I want my children to savor independance AND interdependance. To me, the most essential thing I can teach them as a parent is not only how to care for themselves but also how to work as a functioning household team. Even if it's a pain in my ass quite honestly, because in teaching them I must also have tolerance for things not done quite up to my standards all the time or in my way.
Most 8 year olds are perfectly capable of doing their own laundry (unless they can't reach the bottom of the machine, we have a front loader so this isn't as big of a deal) or helping on laundry days, folding and putting away clothing, some limited independent cooking (or all out cooking with supervision), vaccuming, washing windows and non super-contaminated surfaces (I'm leery of letting kids use harsher chemicals than watered down ammonia, to be honest, I try to stay way from that myself). They can assist with pet care and yard work (yard work would depend on their trustworthiness with tools and strength--my 6.5 year old helps me prune roses, and plant things, but I wouldn't hand over the weed whacker or branch pruners or lawmower until she was significantly older). They can certainly load the dishwasher--I bet many won't be tall enough to completely put all the dishes away, but they could do the stuff they could reach.
I guess I'm just a mean ol' mom.
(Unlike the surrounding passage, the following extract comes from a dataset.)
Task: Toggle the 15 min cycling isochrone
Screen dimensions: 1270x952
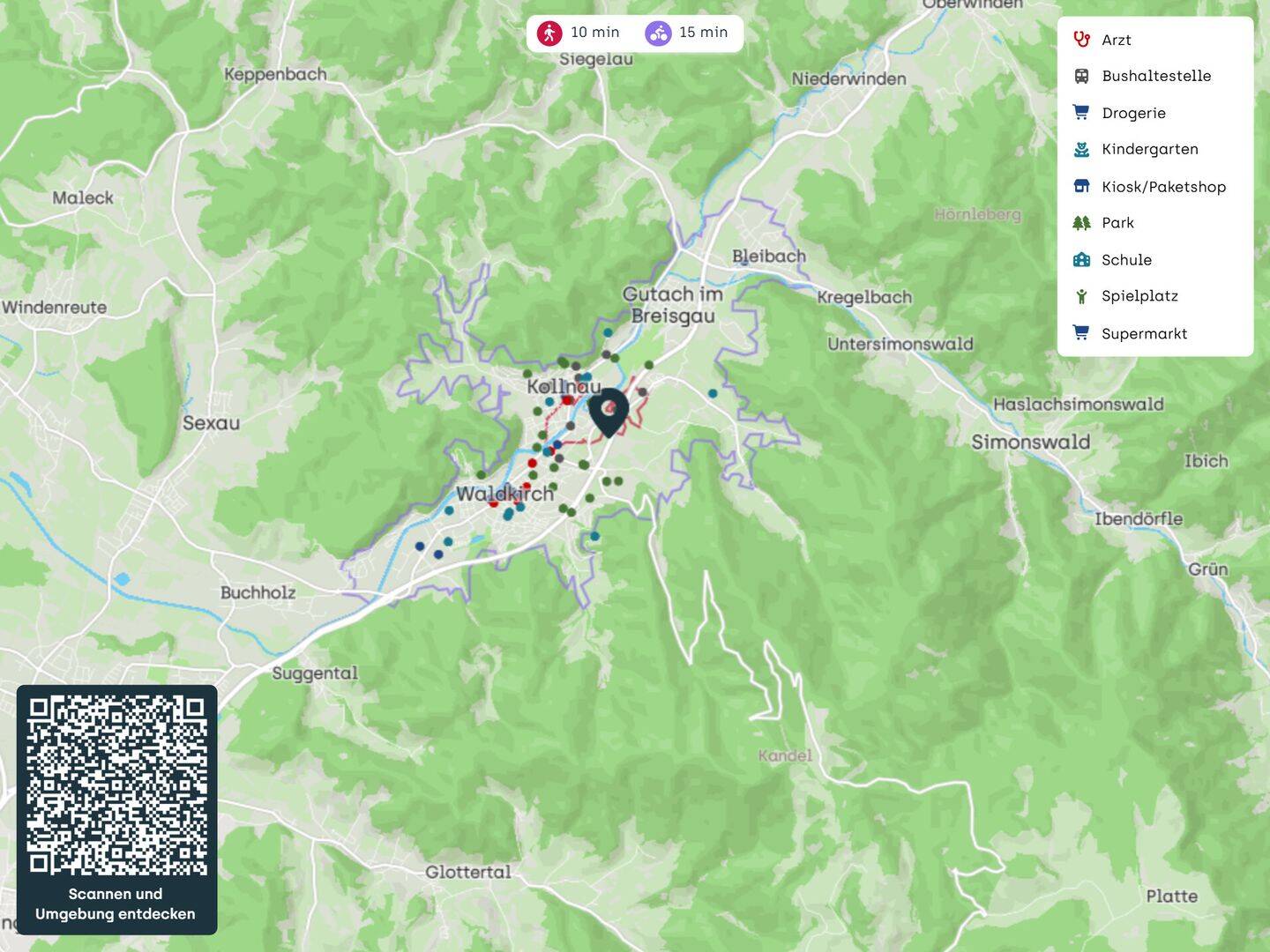Action: 687,33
I expect my children to contribute age appropriately to our household, and they are expected to do their chores. I don't really tie them to privleges necessarily, it's just something they've been brought up with. I also think that probably most people are going to have to deal with having to do something that they're not yippy skippy about doing now and then, so I don't think I'd help my kids by encouraging a "I'll do what I want when I want to" attitude.
Now I grew up in a household where I wasn't allowed to contribute because I would "mess it up". (control and OCD issues were a very big part of my childhood) So literally I didn't know how to do one single damn thing for myself. Luckily I had a series of very patient, nuturing housemates who were able to frame for me acceptible behavior and technical skills. Later I had mentors and a very kind mom-figure housekeeper who have helped me put the finishing touches on there. I do know people who never had that help, were labeled as problems and shunned, ect.
I know most people think cleaning/housekeeping is 'common sense', but for quite a few of us it's totally not, and I"m not stupid or anything.
In any case, my kids will have the skills necessary to keep and maintain a home. That's where my responsibility ends, I'm not going to bitch at them when/if they leave home and then choose not to use 'em. But I do think it's part of my responsibility to equip them with those skills.